*** Supplied material

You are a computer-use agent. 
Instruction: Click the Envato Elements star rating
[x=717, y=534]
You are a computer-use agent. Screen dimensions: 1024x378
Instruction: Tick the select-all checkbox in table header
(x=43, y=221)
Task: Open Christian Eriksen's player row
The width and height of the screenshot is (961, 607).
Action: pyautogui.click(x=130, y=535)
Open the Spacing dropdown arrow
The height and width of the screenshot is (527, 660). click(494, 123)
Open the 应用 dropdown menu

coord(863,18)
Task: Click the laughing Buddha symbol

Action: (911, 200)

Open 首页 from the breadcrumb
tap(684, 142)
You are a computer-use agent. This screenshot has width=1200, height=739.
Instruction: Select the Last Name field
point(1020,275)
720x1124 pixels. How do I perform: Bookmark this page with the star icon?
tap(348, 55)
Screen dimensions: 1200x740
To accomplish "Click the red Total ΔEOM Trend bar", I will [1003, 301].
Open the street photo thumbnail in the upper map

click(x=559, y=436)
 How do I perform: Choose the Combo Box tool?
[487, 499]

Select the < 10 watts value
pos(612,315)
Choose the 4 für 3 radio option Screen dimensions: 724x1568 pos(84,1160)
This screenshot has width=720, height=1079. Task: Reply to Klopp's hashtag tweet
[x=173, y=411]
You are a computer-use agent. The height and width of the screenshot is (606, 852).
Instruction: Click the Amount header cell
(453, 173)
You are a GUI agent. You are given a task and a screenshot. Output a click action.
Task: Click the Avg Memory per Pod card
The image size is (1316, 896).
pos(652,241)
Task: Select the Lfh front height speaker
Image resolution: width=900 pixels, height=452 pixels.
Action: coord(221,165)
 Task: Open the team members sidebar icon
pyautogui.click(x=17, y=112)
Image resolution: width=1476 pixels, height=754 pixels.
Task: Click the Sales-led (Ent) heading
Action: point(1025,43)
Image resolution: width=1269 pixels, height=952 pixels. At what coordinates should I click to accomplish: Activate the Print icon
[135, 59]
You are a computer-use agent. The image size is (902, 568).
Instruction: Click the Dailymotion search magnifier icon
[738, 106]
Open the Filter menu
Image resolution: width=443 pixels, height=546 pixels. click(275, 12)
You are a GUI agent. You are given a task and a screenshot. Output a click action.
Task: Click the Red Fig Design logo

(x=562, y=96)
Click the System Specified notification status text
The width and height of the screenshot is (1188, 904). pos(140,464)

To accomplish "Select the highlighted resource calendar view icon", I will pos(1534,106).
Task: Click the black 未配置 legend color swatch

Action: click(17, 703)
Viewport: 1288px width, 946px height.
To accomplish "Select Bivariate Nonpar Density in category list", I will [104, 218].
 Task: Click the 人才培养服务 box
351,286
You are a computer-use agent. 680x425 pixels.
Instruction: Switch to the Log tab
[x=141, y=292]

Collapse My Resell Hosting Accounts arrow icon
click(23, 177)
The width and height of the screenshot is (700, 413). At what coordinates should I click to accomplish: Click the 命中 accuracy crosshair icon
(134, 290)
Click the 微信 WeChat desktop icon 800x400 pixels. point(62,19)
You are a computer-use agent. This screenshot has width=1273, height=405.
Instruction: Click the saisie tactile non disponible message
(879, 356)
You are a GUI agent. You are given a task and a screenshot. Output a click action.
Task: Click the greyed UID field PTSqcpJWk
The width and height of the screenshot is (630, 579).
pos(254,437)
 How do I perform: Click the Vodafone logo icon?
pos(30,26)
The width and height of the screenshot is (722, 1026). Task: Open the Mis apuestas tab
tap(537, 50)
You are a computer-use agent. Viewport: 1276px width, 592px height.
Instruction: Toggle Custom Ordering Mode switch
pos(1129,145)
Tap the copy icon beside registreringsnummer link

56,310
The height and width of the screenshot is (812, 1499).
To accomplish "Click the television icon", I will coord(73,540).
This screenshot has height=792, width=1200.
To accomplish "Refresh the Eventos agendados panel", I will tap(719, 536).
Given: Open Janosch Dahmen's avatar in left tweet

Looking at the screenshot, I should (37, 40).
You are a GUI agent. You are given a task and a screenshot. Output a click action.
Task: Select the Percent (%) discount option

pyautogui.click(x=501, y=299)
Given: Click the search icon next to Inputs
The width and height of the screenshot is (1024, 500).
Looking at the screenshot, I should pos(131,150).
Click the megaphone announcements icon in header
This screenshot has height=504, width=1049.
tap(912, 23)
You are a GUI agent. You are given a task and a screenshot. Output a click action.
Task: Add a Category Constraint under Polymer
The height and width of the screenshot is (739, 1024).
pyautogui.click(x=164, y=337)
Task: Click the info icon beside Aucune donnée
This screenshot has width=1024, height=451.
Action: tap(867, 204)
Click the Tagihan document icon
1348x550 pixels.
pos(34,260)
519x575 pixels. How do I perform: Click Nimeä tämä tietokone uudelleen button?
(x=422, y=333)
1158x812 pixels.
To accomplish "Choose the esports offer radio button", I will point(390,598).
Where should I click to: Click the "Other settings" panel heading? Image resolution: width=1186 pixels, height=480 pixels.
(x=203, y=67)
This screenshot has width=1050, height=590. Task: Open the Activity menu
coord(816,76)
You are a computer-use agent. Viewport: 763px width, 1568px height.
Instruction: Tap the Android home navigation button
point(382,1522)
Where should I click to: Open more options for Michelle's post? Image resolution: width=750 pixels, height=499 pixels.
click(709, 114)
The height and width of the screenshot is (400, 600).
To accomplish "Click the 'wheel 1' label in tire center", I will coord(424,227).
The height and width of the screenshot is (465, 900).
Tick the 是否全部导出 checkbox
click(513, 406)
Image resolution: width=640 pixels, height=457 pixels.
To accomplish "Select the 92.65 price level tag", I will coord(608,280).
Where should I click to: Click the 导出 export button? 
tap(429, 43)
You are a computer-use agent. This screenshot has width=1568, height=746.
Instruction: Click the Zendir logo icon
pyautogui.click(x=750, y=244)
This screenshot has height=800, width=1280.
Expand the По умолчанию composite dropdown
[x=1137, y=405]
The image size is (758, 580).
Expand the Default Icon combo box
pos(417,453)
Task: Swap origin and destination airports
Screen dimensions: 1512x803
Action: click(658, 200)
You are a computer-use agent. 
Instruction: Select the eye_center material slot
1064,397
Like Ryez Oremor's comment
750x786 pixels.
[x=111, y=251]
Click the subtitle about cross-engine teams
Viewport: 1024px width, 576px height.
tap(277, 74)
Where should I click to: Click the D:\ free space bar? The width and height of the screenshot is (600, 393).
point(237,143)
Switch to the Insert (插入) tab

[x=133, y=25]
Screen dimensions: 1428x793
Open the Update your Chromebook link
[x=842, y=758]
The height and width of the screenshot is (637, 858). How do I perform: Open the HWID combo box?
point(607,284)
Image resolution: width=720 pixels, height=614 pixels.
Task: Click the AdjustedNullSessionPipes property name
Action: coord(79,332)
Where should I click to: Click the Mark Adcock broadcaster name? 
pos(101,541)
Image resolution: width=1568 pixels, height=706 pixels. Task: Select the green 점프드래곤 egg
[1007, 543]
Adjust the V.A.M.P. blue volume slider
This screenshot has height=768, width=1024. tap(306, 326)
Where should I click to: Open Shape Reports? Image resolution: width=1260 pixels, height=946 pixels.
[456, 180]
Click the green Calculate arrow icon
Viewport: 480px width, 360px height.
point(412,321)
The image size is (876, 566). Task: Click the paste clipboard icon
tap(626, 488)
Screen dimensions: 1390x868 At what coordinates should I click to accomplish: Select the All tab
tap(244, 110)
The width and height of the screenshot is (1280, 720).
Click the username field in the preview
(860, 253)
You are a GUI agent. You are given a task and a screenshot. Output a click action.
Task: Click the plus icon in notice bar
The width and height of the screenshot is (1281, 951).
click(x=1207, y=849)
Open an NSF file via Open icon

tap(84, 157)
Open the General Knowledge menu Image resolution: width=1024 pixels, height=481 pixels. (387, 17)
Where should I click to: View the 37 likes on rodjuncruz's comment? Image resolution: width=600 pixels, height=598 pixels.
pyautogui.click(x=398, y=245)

******

• [Problem statement]
Could you give the number of lines in the data above that contain the string "radio", with no other words?

• [Solution to the exercise]
2